Special newborn care units (SNCUs) have been established at district hospitals and sub-district hospitals with an annual delivery load more than 3,000 to provide care for sick newborns: that is, all type of neonatal care except assisted ventilation and major surgeries. It is a separate unit in close proximity to the labour room with 12 or more beds, and managed by adequately trained doctors, staff nurses and support staff to provide 24×7 services.
India Newborn Action Plan (INAP) was launched in 2014 to make concerted efforts towards attainment of the goals of “Single Digit Neonatal Mortality Rate” and “Single Digit Still birth Rate,”
Janani Suraksha Yojana (JSY) and Janani Shishu Suraksha Karyakaram (JSSK) was started to promote institutional deliveries so as to reduce IMR
The Way Forward
The death of children due to largely-preventable illnesses is a matter of serious concern and calls for urgent introspection. Unfortunately, we have failed to learn from past experiences.
What is urgently required is not the involvement of private players but a sincere engagement by the state in matters concerning peoples’ health.

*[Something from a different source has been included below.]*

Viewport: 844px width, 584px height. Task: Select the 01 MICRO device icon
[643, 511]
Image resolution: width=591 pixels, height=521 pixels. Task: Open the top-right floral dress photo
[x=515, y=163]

Reports have shown that most of the babies in Kota died due to suffocation at birth; low birth-weight and infections were the other significant causes of death. These are highly-preventable reasons. The role of the state in delivering health to its people cannot be overemphasised. We need to question the government’s priorities in a country where nearly a million children die every year.
Connecting the Dots:
- The deaths in Kota bare the light on a healthcare system founded on apathy towards the poor. Discuss.
- Kota happened because we slept after Muzaffarpur and the tragedy in Bihar happened because we were complacent after Gorakhpur. Comment.
- Do you think profit and private involvement in healthcare leads to an erosion of trust? Examine.
- Does it make more sense for the government to lay more emphasis on women and child development to ensure overall socio-economic transformation. Do you agree? Substantiate.
- Essay Topic: The idea that some lives matter less is the root of all that is wrong with the world.